What is being asked: From the line containing "The height and" through the last line of the records below, output every line exactly, both ends included, except the pictures.

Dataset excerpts
☆ ☆ ☆

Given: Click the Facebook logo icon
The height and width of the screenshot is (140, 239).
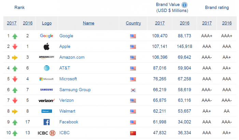Looking at the screenshot, I should 47,122.
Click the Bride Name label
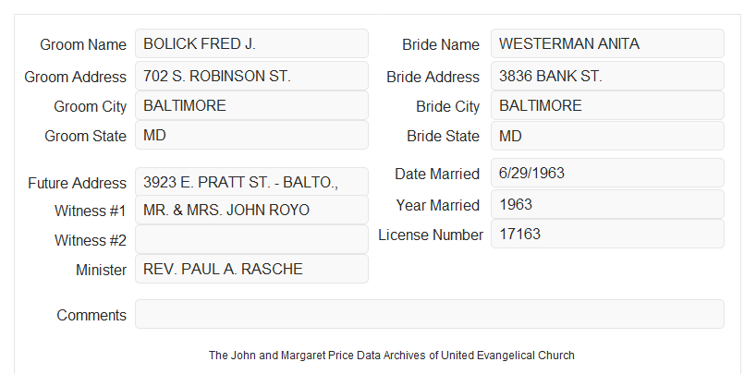 click(x=441, y=44)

☆ ☆ ☆

Answer to this task:
The height and width of the screenshot is (140, 239).
Looking at the screenshot, I should 47,122.
Click the Bride Name label
 click(x=441, y=44)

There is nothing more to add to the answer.